A l'exemple du jardin, lieu de toutes les expériences spatiales et temporelles, le paysage représente, par son échelle, l'instrument opératoire spécifique de l'architecture du territoire. Au-delà du dessin qui trouve dans le jardin le prolongement de concepts esthétiques et symboliques à la mesure de sa dimension, le travail du paysage a besoin de réinventer de nouveaux outils de connaissance et de traitement de sa spécificité. La multiple stratification de ses composants oblige à diversifier les approches théoriques et opératoires de cette discipline aujourd'hui éclatée. Cartographie historique des modifications de la végétation, relevé photographique, arpentage du botaniste, analyse biologique, constituent une source scientifique de prise de conscience des valeurs du paysage. La recherche d'une identité du paysage du XXe siècle passe certainement par la recomposition de ses éléments fondateurs, en prenant appui notamment sur le jardin comme jalon de cette réflexion. La spécificité du lieu, l'attention particulière à la transformation historique de ce lieu, la perception de l'échelle du territoire auquel s'adresse le paysage, permettent de trouver cette identité, de découvrir le «genius loci». C'est en formulant une idée du paysage hors de la fragmentation et du chaos auxquels nous sommes habitués que les valeurs de signification spatiale et temporelle retrouveront le sens géographique de l'intervention de l'homme sur la nature. Non pas dans l'attitude unique de domestication des formes de la nature, mais en considérant l'environnement de l'homme à la fois comme support à son projet et comme expression culturelle de son espace de vie. En ce sens, le paysage est un objet esthétique. Il donne un sens projectif à toutes ses constructions et, par le mouvement perpétuel qui l'habite, il renouvelle constamment l'image réelle de notre imaginaire et révèle notre capacité de compréhension de l'espace physique et sensoriel dans lequel nous nous situons. Les acteurs du paysage sont aujourd'hui à la fois jardinier, cartographe, architecte, botaniste, sculpteur et peintre. Léonard de Vinci était un laboureur savant de paysage, et sa figure nous permet de comprendre que l'idée contemporaine du paysage et la place qu'elle est en droit d'attendre dans la construction de notre espace trouvent peut-être dans le regard précis porté sur la terre qui nous entoure, le sens de la poésie et les repères temporels nécessaires à sa représentation et à son existence.
© Faces, 1992
[1] Léonard de Vinci, Carnets, t. II, rubrique «Paysage», Gallimard, Paris, 1942, p. 317.

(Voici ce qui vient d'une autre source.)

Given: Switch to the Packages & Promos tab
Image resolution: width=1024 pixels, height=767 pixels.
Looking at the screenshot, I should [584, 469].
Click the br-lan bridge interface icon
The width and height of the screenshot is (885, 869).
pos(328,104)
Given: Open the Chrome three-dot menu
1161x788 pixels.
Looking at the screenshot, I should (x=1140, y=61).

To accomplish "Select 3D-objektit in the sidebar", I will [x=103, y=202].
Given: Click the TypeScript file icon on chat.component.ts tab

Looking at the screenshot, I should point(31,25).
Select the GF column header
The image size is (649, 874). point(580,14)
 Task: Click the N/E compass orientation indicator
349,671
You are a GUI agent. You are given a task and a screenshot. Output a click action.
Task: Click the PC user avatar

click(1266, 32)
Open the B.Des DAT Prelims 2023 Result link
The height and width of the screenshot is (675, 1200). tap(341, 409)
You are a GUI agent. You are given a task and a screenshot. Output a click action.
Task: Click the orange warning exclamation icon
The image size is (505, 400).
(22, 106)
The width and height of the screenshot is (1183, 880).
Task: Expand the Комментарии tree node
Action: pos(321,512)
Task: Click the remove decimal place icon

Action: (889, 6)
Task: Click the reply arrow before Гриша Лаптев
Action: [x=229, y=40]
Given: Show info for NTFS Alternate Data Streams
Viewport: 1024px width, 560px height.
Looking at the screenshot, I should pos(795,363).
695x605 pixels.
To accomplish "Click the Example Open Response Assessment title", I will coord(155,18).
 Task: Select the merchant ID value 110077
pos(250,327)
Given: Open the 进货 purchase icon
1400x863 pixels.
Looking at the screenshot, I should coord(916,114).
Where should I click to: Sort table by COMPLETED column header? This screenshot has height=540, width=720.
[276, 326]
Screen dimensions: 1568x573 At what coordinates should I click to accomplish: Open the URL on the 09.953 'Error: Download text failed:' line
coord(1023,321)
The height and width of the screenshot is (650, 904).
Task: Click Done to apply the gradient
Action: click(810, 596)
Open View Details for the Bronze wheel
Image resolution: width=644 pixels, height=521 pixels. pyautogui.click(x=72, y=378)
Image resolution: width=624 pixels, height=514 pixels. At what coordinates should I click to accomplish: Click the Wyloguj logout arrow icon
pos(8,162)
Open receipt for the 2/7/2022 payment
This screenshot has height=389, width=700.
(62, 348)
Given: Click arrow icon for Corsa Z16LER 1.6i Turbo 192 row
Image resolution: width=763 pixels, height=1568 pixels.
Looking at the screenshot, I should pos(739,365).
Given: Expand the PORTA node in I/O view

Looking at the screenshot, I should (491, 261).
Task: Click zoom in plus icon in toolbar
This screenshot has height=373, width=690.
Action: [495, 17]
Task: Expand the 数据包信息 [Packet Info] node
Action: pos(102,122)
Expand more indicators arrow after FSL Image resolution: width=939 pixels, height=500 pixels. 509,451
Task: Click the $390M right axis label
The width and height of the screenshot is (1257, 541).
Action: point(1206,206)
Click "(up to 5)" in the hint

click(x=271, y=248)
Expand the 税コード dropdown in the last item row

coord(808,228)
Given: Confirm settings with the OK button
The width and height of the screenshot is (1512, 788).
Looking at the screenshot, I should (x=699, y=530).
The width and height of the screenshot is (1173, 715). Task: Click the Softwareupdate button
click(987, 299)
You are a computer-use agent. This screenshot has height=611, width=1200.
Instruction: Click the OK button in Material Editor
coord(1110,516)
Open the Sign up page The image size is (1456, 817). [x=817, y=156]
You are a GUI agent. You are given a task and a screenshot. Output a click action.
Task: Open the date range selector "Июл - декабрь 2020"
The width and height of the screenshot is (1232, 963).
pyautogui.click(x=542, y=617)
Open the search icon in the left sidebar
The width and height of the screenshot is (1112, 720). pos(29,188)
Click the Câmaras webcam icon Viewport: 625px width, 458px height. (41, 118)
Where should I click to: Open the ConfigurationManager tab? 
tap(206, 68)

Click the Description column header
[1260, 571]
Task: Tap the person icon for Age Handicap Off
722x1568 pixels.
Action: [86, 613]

[2] Vittorio Gregotti, Il territorio dell'architettura, Feltrinelli, Milan, 1966; Christian Norberg-Schulz, Genius Loci, Milan, 1981.
[3] On relèvera à ce propos la forme muséale que prend la notion de paysage en regard de l'approche exclusivement botanique et biologique du traitement du parc.
[4] Voir Eleonora Fiorani, «La perdita del paesaggio», in Alfabeta, 55, Milan, décembre 1983. L'article étudie le paysage du point de vue de son inscription dans la société industrielle à l'occasion de la parution des trois texte suivants: Jacques Barrau, «Plantes et hommes au seuil du XXIe siècle», in La Pensée,234, Paris, juin-août 1983; Pierre George, La geografia delle società industriale, F. Angelli, Milan, 1981; Hildebert Isnard, Lo spazio geografico, F. Angelli, Milan, 1982.
[5] Jurgis Baltrusaitis, Aberrations. Essai sur la légende des formes,Flammarion, Paris, 1983, p. 116.